What the Action Plan contains

The Action Plan, as presented to MEPs, articulates a multi-pillar response. It seeks to preserve and where possible expand strategic production capacity within the Union, in line with the broader Net Zero Industry Act and Critical Raw Materials Act. It explores measures to support farmers’ access to affordable inputs, including through procurement and storage arrangements. And it sets out the framework for diversification of import sources, reducing dependency on any single supplier.

A particularly sensitive component concerns trade defence. The Commission has acknowledged that European producers face competition from third-country exports priced below their cost of production, often supported by access to subsidised energy. The Action Plan signals openness to using trade defence instruments where unfair practices are documented, while balancing this against farmers’ need for accessible inputs.

The agricultural angle

For European farmers, the politics of the file are difficult. Fertiliser costs typically represent 20% to 30% of variable input costs for cereal producers, and any sustained increase in prices feeds directly into margins. The farming community has supported measures to bring prices down, while also expressing concern about losing domestic production capacity that provides supply security in moments of crisis.

The Commission has framed the Action Plan as an attempt to reconcile these objectives. In practice, MEPs from agriculture-dependent regions have pressed for stronger short-term price relief, while those focused on industrial strategy have emphasised the need to anchor production in the Union for the long term.
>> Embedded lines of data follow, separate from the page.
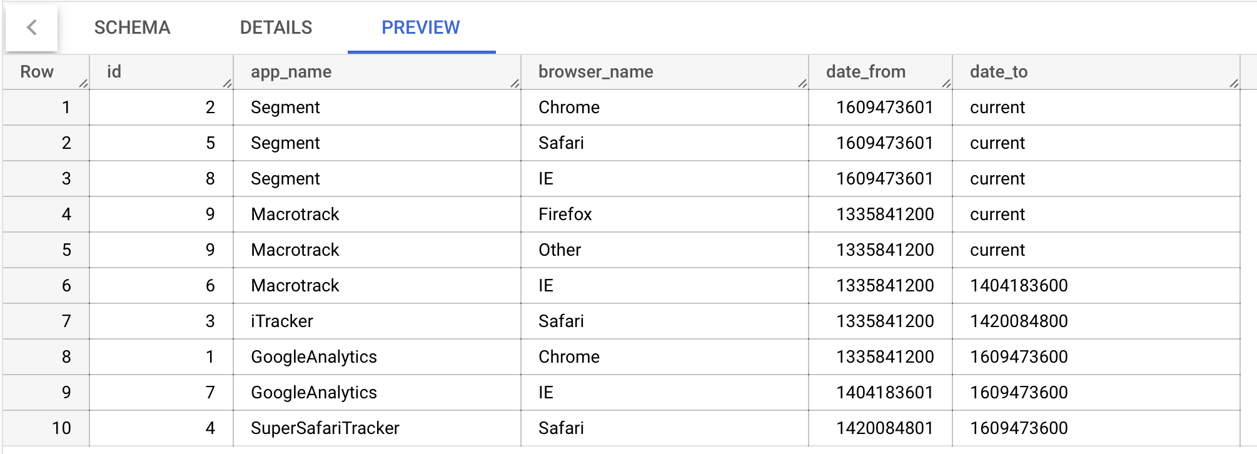Click the app_name column resize handle icon
1257x454 pixels.
515,83
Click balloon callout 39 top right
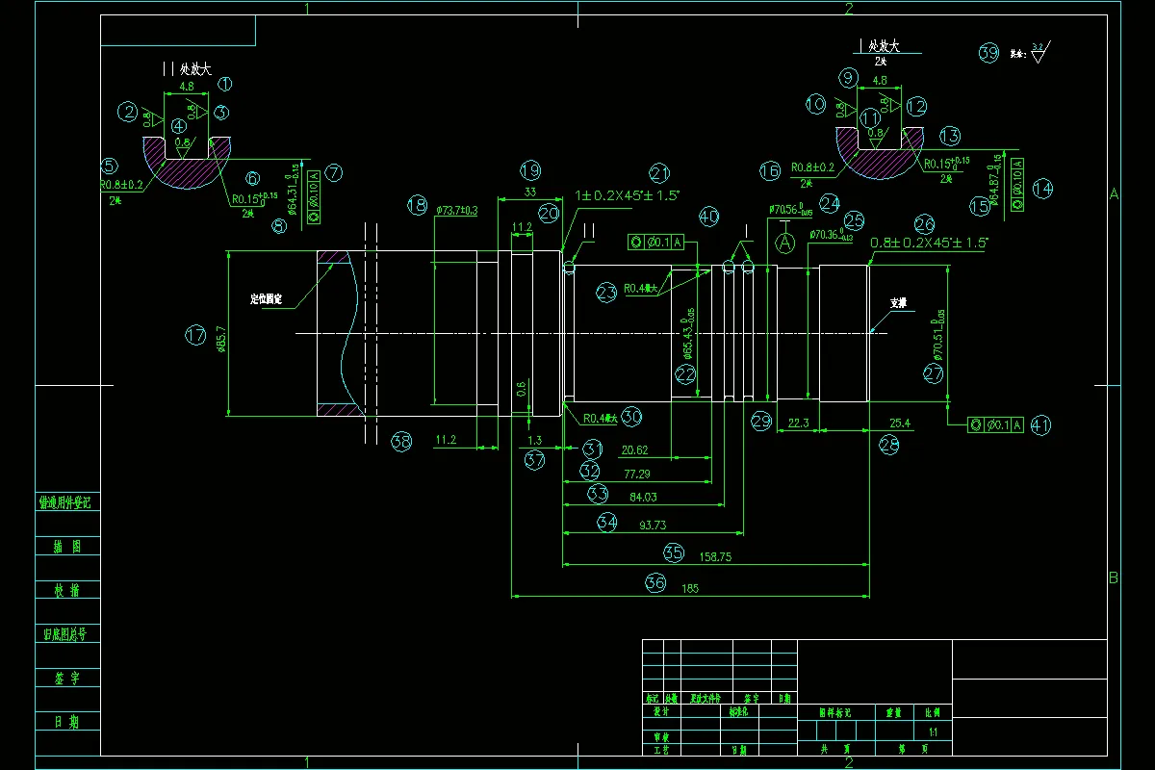 [x=988, y=54]
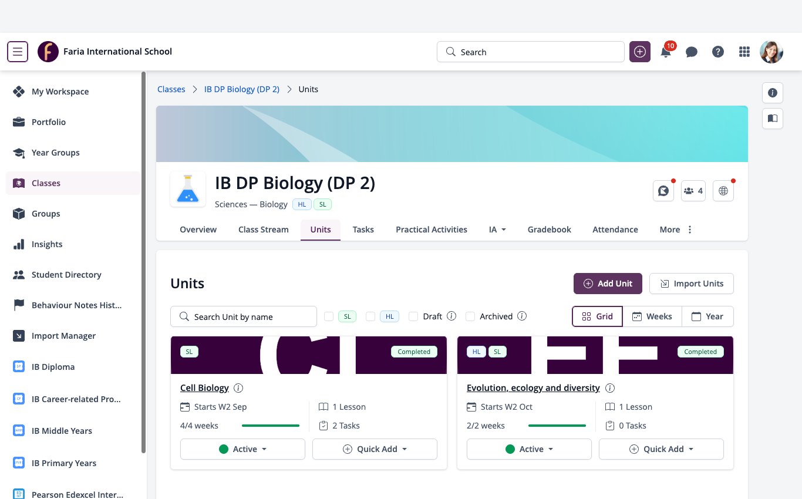Open Quick Add dropdown for Evolution unit
Image resolution: width=802 pixels, height=499 pixels.
pyautogui.click(x=661, y=449)
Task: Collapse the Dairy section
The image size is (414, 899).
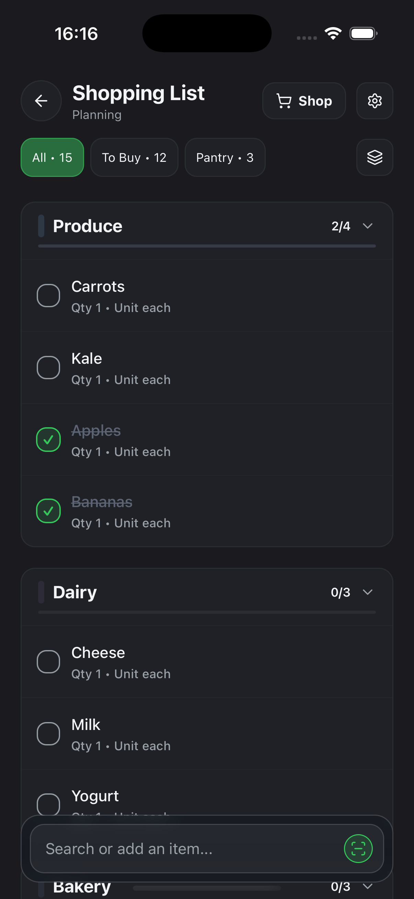Action: coord(368,592)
Connections to the wider economic security agenda

The Fertilisers Action Plan slots into the broader EU economic security agenda alongside critical raw materials, semiconductors, and pharmaceuticals. The common diagnosis across these files is the same: the Union has built deep external dependencies in sectors that turn out to matter strategically, and recovering capacity is slow, expensive and politically contested.

The plenary debate is unlikely to produce immediate legislation. The Commission’s plan is, in the first instance, a framework for further action across multiple files – trade, agriculture, industry, energy. The next concrete steps will likely come through the Common Agricultural Policy review and through targeted measures in the industrial decarbonisation strategy. For farmers and producers alike, the timeline matters: the 2026 spring sowing season is well under way, and the 2027 input campaign begins to take shape later this year.